▶ Source material

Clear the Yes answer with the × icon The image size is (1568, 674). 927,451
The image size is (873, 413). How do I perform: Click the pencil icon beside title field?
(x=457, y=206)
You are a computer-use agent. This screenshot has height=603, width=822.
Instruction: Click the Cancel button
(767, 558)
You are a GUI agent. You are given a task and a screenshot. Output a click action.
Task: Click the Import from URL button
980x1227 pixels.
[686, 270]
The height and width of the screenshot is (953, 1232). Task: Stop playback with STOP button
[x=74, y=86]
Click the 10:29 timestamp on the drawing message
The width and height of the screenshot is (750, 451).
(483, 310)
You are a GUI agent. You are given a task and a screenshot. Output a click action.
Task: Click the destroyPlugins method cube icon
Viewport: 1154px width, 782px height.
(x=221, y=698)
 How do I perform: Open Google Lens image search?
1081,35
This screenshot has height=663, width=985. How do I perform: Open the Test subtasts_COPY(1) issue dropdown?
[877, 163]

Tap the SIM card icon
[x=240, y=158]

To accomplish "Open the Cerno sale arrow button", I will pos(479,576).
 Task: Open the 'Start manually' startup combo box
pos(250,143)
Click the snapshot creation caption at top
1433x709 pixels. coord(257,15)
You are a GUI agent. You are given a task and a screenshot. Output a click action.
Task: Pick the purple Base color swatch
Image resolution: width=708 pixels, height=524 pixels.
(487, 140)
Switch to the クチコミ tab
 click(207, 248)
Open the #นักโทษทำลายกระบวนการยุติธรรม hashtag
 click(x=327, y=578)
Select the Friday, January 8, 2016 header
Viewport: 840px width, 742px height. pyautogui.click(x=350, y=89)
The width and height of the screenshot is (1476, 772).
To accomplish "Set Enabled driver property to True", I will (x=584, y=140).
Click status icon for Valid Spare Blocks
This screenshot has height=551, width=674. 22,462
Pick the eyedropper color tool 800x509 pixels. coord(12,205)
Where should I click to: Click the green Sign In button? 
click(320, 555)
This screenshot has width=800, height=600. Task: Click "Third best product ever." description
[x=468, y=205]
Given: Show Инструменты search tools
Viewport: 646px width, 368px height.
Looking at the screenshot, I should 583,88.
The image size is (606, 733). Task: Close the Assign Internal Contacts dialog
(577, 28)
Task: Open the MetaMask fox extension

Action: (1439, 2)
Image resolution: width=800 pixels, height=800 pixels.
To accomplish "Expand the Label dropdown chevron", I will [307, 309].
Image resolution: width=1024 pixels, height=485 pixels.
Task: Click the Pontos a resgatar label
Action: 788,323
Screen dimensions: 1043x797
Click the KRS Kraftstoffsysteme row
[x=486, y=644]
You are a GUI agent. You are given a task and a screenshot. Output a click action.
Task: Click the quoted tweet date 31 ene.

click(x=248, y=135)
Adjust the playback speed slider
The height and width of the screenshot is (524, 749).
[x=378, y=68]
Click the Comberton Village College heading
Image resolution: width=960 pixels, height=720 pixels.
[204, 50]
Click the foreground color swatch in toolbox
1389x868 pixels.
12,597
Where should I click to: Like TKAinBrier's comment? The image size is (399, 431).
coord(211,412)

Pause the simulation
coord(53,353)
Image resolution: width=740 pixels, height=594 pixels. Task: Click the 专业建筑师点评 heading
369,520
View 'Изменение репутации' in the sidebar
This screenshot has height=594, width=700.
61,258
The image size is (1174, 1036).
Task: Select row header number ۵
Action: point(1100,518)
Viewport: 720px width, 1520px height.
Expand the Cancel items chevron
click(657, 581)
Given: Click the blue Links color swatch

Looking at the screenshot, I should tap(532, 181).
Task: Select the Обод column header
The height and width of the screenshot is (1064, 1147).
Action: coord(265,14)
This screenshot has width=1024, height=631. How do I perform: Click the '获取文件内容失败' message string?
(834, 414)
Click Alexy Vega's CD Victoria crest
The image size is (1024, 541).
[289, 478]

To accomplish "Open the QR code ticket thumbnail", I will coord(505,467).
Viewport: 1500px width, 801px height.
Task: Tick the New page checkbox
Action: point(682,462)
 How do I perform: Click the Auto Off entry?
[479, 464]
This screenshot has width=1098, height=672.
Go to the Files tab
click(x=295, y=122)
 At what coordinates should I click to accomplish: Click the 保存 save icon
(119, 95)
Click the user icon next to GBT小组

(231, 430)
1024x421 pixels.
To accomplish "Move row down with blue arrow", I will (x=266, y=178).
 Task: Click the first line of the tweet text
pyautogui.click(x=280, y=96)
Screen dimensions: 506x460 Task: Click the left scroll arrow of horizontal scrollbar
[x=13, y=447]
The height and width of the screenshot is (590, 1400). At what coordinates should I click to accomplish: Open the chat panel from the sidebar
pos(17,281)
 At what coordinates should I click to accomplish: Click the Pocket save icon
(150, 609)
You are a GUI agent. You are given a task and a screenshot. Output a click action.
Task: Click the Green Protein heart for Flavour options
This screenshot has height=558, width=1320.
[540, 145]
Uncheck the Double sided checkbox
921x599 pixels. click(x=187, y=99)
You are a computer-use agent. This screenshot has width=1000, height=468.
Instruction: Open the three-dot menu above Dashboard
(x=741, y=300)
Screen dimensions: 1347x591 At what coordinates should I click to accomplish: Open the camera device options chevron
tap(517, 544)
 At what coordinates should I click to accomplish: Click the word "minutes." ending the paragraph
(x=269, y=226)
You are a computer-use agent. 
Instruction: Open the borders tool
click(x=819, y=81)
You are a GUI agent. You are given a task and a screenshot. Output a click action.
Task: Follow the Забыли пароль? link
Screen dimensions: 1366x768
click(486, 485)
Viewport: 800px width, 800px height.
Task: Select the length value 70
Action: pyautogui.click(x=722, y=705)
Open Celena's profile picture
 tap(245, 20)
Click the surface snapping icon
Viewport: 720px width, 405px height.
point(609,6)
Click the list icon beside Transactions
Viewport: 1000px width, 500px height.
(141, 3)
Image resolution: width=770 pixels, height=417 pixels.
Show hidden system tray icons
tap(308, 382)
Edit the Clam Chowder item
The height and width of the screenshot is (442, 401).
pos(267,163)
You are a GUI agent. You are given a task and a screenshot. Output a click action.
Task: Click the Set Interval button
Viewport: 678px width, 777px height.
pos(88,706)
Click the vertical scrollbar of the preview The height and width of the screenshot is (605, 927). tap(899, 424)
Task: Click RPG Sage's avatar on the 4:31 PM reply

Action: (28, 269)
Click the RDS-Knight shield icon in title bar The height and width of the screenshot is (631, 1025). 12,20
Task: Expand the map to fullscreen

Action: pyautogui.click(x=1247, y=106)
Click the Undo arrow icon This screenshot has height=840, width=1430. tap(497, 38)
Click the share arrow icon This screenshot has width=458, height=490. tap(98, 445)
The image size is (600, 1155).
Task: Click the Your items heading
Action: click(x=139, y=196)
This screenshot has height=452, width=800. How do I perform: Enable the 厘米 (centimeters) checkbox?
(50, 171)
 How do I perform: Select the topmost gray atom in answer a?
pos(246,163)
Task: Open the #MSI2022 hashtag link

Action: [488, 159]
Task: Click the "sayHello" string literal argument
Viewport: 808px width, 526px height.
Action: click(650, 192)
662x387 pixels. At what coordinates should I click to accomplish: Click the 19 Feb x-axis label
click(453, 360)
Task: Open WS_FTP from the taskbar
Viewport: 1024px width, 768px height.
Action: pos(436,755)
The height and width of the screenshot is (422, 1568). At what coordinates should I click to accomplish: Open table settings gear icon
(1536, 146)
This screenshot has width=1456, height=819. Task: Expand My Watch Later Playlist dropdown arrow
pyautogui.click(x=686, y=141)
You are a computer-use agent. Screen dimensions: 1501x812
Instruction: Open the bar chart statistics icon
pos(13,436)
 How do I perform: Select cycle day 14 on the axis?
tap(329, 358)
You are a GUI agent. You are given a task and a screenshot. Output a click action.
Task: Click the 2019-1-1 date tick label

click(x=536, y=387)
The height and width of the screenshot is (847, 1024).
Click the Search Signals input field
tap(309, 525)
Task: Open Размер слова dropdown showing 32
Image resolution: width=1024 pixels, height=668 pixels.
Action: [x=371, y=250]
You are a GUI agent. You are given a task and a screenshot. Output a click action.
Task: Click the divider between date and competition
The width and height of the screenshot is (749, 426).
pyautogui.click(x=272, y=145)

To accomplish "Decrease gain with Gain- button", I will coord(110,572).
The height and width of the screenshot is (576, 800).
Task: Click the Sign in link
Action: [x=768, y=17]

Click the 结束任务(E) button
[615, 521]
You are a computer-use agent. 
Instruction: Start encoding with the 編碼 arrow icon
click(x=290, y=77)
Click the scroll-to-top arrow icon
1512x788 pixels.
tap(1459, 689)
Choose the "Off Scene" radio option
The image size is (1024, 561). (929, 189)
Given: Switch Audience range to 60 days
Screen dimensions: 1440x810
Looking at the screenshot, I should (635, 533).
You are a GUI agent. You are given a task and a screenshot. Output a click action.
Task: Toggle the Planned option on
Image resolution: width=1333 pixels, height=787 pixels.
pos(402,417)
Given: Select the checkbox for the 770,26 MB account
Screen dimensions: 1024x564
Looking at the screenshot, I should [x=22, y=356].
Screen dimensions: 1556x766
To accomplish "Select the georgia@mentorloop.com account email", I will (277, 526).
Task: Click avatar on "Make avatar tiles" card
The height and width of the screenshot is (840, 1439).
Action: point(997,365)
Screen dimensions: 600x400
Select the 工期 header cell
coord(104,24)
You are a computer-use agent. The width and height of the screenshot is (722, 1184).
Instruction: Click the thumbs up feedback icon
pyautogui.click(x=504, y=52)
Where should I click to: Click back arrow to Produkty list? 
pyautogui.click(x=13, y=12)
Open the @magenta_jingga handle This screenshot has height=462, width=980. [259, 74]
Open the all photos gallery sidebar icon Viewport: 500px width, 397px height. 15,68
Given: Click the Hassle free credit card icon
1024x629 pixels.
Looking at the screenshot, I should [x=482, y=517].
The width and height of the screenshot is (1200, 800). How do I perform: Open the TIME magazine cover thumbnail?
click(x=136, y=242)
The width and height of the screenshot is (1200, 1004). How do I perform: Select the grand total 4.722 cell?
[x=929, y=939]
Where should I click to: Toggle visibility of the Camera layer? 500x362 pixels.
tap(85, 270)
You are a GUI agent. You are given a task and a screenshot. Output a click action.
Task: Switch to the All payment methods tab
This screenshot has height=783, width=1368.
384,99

▶ Task prompt
Report the lines above that have the word "Pick" in them.

▶ Solution
Task: Pick the purple Base color swatch
Pick the eyedropper color tool 800x509 pixels. coord(12,205)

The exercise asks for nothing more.